De LA LIBERTE : déclinaison

Comment affirmer la liberté lorsqu'on est atomiste? Surtout si l'on fait la critique acerbe des thèses idéalistes du libre-arbitre, selon lesquelles la liberté jaillirait incompréhensiblement de quelque vertu "divine" supposée, d'une participation fantasmatique au ciel intelligible? Pour un atomiste conséquent tout est nature, et il ne peut y avoir qu'une seule nature, qui est le Tout. Si une liberté existe, elle prend sa source dans la disposition et la composition universelle de la matière. 

Là dessus deux conceptions sont possibles. Ou la nature est totalement déterminée et dès lors tout s'enchaîne selon la causalité universelle. Alors la liberté, comme indétermination et création de nouveauté est impossible. Ou à l'inverse, alors même qu'il existe des chaînes causales répérables et nécessaires, il existe par ailleurs des îlots d'indétermination, à partir desquels de nouvelles chaînes causales surgissent, entraînant de nouvelles combinaisons, et de nouveaux effets. C'est la théorie de la déclinaison (parengklisis : inclinaison de côté), indispensable à la compréhension de la physique épicurienne. Si l'on veut comprendre la prodigieuse inventivité de la nature il faut poser qu'il existe à côté du mouvement nécessaire et linéaire de la causalité une capacité de l'atome à dévier de sa course première, à faire un écart, "en des lieux, en des temps inassignables", lequel entraînera de nouveaux chocs, de nouvelles combinaisons, aléatoires et incalculables au départ, mais dont les effets peuvent être considérables. Songeons par exemple à une légère mutation dans la duplication du programme génétique d'un espèce, qui, se reproduisant dans le temps grâce à des conditions favorables, fera naître une espèce nouvelle. C'est ainsi que Lucrèce, reprenant la théorie de la déclinaison (clinamen), distinguera soigneusement les "foedera fati" - liens du destin - les chaînes causales déterminées, des "foedera naturai" - liens de "naissance", liens de Vénus, liens de nouveauté, issus d'une nouvelle combinatoire du clinamen. De la sorte il faut concevoir l'organisation et les mouvements de l'univers selon une double logique : des processus alétoires et des chaînes causales déterminées. De la répétition et de l'innovation. De l'ordre et du désordre. Ni la seule et totale  improvisation du hasard, ni le seul et univoque déterminisme causal. C'est ainsi que l'on peut rendre compte, et de la constance des phénomènes susceptibles de se ranger sous une loi rationnelle (régularité relative des saisons, révolutions célestes etc) et des formidables innovations de la nature (apparitions et disparitions des espèces vivantes, phénomènes rares, formation des mondes etc).

————

• Consigne 1
Mettez à l'échelle les entrées, de la ligne contenant "The height and width of the screenshot is (184, 280)." jusqu'à celle contenant "click(58, 682)", incluses. Recopiez ces lignes en entier, mais multipliez chaque coordonnée de clic par 1,35 et arrondissez-la à l'entier le plus proche, les demis vers le haut.
• Consigne 2
Prolongez le texte sur la liberté et la déclinaison après sa dernière phrase.
Le texte sur la liberté et la déclinaison n'a aucun rapport avec les entrées.

————

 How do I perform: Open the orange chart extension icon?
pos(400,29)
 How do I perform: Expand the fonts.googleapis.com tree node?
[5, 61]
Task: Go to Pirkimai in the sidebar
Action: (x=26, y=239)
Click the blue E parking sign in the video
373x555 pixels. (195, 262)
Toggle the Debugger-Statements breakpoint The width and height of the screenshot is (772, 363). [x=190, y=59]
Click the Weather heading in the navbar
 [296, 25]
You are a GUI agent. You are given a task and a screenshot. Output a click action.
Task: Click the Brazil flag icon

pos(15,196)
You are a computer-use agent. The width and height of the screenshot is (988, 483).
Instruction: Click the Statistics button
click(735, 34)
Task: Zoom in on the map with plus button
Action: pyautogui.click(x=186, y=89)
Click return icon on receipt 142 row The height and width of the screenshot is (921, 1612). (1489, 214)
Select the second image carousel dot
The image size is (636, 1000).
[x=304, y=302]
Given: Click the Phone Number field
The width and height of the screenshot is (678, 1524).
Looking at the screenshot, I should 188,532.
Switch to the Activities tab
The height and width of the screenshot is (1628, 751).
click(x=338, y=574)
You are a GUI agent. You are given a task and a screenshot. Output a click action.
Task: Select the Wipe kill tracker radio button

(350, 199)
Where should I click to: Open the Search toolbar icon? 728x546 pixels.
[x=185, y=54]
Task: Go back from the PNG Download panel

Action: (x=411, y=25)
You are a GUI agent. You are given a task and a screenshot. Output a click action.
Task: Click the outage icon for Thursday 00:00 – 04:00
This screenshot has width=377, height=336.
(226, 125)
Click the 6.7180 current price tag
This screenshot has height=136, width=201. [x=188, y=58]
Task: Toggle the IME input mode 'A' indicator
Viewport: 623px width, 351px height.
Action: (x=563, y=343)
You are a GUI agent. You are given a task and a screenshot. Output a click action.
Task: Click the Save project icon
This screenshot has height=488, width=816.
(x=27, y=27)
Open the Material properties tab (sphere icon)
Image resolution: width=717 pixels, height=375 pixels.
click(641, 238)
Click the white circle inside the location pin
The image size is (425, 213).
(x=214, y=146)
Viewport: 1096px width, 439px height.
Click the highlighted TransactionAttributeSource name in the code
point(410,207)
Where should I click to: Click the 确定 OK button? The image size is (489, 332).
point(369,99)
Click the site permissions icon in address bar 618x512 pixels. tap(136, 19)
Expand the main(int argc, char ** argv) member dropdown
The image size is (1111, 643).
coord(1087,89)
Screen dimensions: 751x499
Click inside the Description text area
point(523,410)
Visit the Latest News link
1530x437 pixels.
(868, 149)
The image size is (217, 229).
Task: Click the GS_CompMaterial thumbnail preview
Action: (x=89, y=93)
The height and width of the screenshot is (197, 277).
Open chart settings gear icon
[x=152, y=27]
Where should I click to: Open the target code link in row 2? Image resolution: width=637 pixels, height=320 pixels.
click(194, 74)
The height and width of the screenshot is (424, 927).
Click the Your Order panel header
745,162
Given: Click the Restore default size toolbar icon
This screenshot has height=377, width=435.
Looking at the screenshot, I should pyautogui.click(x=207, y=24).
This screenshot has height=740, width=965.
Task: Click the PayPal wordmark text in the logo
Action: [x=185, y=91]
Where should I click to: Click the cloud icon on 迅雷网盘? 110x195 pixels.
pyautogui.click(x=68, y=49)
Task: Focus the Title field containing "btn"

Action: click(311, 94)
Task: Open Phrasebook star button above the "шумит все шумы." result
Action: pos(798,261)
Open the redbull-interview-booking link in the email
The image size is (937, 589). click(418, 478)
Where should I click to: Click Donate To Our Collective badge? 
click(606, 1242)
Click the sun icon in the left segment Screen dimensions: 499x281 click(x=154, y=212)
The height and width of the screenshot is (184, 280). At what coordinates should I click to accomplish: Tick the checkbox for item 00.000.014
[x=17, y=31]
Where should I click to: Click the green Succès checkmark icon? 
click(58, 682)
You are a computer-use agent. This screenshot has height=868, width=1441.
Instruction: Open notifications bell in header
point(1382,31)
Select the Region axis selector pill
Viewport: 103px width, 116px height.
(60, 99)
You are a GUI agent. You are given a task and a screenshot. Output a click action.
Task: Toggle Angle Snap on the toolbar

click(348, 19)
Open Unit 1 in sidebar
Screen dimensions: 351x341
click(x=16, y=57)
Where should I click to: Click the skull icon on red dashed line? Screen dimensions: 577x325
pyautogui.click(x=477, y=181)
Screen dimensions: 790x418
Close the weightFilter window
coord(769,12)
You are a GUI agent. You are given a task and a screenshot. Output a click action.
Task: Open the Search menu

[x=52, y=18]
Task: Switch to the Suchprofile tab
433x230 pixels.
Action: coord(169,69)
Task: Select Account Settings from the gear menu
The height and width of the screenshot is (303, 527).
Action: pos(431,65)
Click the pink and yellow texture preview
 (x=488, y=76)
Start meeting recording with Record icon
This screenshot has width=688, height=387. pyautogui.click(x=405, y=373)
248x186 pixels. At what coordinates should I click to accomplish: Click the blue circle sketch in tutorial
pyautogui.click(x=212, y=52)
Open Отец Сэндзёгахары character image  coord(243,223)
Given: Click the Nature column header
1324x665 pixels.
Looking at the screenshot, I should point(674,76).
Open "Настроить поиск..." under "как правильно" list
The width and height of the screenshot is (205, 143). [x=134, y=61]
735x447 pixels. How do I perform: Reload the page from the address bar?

————

• Réponse rédigée 1
The height and width of the screenshot is (184, 280). At what coordinates should I click to accomplish: Tick the checkbox for item 00.000.014
[x=23, y=42]
Where should I click to: Click the green Succès checkmark icon? 
click(78, 921)

• Réponse rédigée 2
La liberté se définit de la sorte par l'indétermination : en un lieu, en un temps, également inassignables, se produit une déclinaison, une dérivation inexplicable, imprévisible, aléatoire. L'essentiel est de penser l'indétermination relative de la nature, seule apte à expliquer sa prodigieues inventivité. Si le monde familier qui nous entoure paraît régulier, répétitif et ordonné (un cosmos?), donc connaissable, il ne faut pas autant en conclure à la détermination totale du Tout. Donc il faut refuser le déterminisme strict. Et de même on rejettera la thèse du hasard absolu, puisqu'il existe manifestement des régularités causales observables.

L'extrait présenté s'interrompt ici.